**Work required**. Restate the records below word for word.

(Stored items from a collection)
[Start of section]

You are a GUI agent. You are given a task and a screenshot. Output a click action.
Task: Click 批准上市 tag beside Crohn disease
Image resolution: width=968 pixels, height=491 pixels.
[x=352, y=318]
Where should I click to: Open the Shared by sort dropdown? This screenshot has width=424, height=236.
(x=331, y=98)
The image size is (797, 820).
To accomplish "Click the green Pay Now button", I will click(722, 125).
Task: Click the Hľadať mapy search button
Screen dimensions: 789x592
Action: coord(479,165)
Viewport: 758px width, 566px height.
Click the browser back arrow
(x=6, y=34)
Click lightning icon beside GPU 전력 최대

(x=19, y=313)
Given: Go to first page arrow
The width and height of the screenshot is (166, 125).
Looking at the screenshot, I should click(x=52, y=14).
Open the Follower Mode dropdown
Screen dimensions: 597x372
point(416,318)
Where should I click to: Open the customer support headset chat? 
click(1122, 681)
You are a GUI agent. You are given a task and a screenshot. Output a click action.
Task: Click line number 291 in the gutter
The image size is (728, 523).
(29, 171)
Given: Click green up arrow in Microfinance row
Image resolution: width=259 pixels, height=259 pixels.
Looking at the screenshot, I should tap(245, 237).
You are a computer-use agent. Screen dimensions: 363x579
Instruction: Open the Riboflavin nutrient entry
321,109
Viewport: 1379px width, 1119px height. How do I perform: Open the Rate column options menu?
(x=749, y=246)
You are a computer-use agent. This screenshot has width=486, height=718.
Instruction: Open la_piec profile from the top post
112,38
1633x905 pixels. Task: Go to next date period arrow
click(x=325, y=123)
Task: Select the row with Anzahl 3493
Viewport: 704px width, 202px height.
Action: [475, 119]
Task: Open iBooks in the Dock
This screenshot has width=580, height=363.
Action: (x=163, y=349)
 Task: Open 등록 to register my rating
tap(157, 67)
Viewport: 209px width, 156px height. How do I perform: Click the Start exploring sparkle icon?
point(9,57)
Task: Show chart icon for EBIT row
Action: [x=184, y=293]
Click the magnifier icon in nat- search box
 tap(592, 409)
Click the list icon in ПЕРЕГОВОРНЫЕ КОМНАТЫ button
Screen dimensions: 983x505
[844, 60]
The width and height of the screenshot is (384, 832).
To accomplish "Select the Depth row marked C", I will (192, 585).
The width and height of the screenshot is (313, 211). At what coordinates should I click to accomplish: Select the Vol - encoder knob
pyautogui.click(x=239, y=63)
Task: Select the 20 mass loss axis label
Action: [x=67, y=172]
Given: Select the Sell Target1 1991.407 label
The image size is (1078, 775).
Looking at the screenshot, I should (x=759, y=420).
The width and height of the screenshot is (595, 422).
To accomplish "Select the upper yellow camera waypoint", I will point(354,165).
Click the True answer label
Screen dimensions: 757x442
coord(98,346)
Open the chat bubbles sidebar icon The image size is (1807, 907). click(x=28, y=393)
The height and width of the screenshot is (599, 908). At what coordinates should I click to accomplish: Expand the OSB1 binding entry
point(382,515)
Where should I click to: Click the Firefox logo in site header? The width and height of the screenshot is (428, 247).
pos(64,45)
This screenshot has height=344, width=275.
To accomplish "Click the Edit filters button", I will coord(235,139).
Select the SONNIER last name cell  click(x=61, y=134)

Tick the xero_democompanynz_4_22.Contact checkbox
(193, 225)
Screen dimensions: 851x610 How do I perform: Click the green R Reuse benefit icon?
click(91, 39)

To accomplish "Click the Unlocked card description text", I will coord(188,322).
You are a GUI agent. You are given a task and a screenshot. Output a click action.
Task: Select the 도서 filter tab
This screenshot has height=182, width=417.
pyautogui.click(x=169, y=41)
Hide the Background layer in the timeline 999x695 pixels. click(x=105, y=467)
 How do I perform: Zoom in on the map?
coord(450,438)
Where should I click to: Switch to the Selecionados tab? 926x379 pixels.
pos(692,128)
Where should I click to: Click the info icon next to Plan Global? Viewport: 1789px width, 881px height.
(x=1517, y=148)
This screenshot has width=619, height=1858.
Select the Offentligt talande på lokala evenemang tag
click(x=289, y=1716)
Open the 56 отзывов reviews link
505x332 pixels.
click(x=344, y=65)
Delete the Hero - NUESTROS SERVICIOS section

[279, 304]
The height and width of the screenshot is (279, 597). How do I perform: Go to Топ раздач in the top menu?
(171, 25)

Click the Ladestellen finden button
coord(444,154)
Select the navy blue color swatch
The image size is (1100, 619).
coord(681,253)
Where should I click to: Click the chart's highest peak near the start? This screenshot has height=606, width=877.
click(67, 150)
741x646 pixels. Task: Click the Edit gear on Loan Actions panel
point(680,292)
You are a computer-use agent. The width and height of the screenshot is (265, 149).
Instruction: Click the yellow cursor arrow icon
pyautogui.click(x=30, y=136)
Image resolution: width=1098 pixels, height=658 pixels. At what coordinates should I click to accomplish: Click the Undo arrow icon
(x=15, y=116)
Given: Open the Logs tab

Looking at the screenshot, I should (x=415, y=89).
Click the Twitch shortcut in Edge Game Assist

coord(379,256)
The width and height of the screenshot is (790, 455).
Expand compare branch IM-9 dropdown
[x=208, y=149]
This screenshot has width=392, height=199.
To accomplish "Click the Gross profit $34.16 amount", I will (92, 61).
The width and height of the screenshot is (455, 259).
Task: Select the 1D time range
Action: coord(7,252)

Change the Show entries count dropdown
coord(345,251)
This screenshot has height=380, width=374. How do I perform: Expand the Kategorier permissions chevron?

[End of section]

**Task response**.
You are a GUI agent. You are given a task and a screenshot. Output a click action.
Task: Click 批准上市 tag beside Crohn disease
Image resolution: width=968 pixels, height=491 pixels.
[x=352, y=318]
Where should I click to: Open the Shared by sort dropdown? This screenshot has width=424, height=236.
(x=331, y=98)
The image size is (797, 820).
To accomplish "Click the green Pay Now button", I will click(722, 125).
Task: Click the Hľadať mapy search button
Screen dimensions: 789x592
Action: coord(479,165)
Viewport: 758px width, 566px height.
Click the browser back arrow
(x=6, y=34)
Click lightning icon beside GPU 전력 최대

(x=19, y=313)
Given: Go to first page arrow
The width and height of the screenshot is (166, 125).
Looking at the screenshot, I should click(x=52, y=14).
Open the Follower Mode dropdown
Screen dimensions: 597x372
point(416,318)
Where should I click to: Open the customer support headset chat? 
click(1122, 681)
You are a GUI agent. You are given a task and a screenshot. Output a click action.
Task: Click line number 291 in the gutter
The image size is (728, 523).
(29, 171)
Given: Click green up arrow in Microfinance row
Image resolution: width=259 pixels, height=259 pixels.
Looking at the screenshot, I should tap(245, 237).
You are a computer-use agent. Screen dimensions: 363x579
Instruction: Open the Riboflavin nutrient entry
321,109
Viewport: 1379px width, 1119px height. How do I perform: Open the Rate column options menu?
(x=749, y=246)
You are a computer-use agent. This screenshot has width=486, height=718.
Instruction: Open la_piec profile from the top post
112,38
1633x905 pixels. Task: Go to next date period arrow
click(x=325, y=123)
Task: Select the row with Anzahl 3493
Viewport: 704px width, 202px height.
Action: [475, 119]
Task: Open iBooks in the Dock
This screenshot has width=580, height=363.
Action: (x=163, y=349)
 Task: Open 등록 to register my rating
tap(157, 67)
Viewport: 209px width, 156px height. How do I perform: Click the Start exploring sparkle icon?
point(9,57)
Task: Show chart icon for EBIT row
Action: [x=184, y=293]
Click the magnifier icon in nat- search box
 tap(592, 409)
Click the list icon in ПЕРЕГОВОРНЫЕ КОМНАТЫ button
Screen dimensions: 983x505
[844, 60]
The width and height of the screenshot is (384, 832).
To accomplish "Select the Depth row marked C", I will (192, 585).
The width and height of the screenshot is (313, 211). At what coordinates should I click to accomplish: Select the Vol - encoder knob
pyautogui.click(x=239, y=63)
Task: Select the 20 mass loss axis label
Action: [x=67, y=172]
Given: Select the Sell Target1 1991.407 label
The image size is (1078, 775).
Looking at the screenshot, I should (x=759, y=420).
The width and height of the screenshot is (595, 422).
To accomplish "Select the upper yellow camera waypoint", I will point(354,165).
Click the True answer label
Screen dimensions: 757x442
coord(98,346)
Open the chat bubbles sidebar icon The image size is (1807, 907). click(x=28, y=393)
The height and width of the screenshot is (599, 908). At what coordinates should I click to accomplish: Expand the OSB1 binding entry
point(382,515)
Where should I click to: Click the Firefox logo in site header? The width and height of the screenshot is (428, 247).
pos(64,45)
This screenshot has height=344, width=275.
To accomplish "Click the Edit filters button", I will coord(235,139).
Select the SONNIER last name cell  click(x=61, y=134)

Tick the xero_democompanynz_4_22.Contact checkbox
(193, 225)
Screen dimensions: 851x610 How do I perform: Click the green R Reuse benefit icon?
click(91, 39)

To accomplish "Click the Unlocked card description text", I will coord(188,322).
You are a GUI agent. You are given a task and a screenshot. Output a click action.
Task: Select the 도서 filter tab
This screenshot has height=182, width=417.
pyautogui.click(x=169, y=41)
Hide the Background layer in the timeline 999x695 pixels. click(x=105, y=467)
 How do I perform: Zoom in on the map?
coord(450,438)
Where should I click to: Switch to the Selecionados tab? 926x379 pixels.
pos(692,128)
Where should I click to: Click the info icon next to Plan Global? Viewport: 1789px width, 881px height.
(x=1517, y=148)
This screenshot has width=619, height=1858.
Select the Offentligt talande på lokala evenemang tag
click(x=289, y=1716)
Open the 56 отзывов reviews link
505x332 pixels.
click(x=344, y=65)
Delete the Hero - NUESTROS SERVICIOS section

[279, 304]
The height and width of the screenshot is (279, 597). How do I perform: Go to Топ раздач in the top menu?
(171, 25)

Click the Ladestellen finden button
coord(444,154)
Select the navy blue color swatch
The image size is (1100, 619).
coord(681,253)
Where should I click to: Click the chart's highest peak near the start? This screenshot has height=606, width=877.
click(67, 150)
741x646 pixels. Task: Click the Edit gear on Loan Actions panel
point(680,292)
You are a computer-use agent. The width and height of the screenshot is (265, 149).
Instruction: Click the yellow cursor arrow icon
pyautogui.click(x=30, y=136)
Image resolution: width=1098 pixels, height=658 pixels. At what coordinates should I click to accomplish: Click the Undo arrow icon
(x=15, y=116)
Given: Open the Logs tab

Looking at the screenshot, I should (x=415, y=89).
Click the Twitch shortcut in Edge Game Assist

coord(379,256)
The width and height of the screenshot is (790, 455).
Expand compare branch IM-9 dropdown
[x=208, y=149]
This screenshot has width=392, height=199.
To accomplish "Click the Gross profit $34.16 amount", I will (92, 61).
The width and height of the screenshot is (455, 259).
Task: Select the 1D time range
Action: coord(7,252)

Change the Show entries count dropdown
coord(345,251)
This screenshot has height=380, width=374. How do I perform: Expand the Kategorier permissions chevron?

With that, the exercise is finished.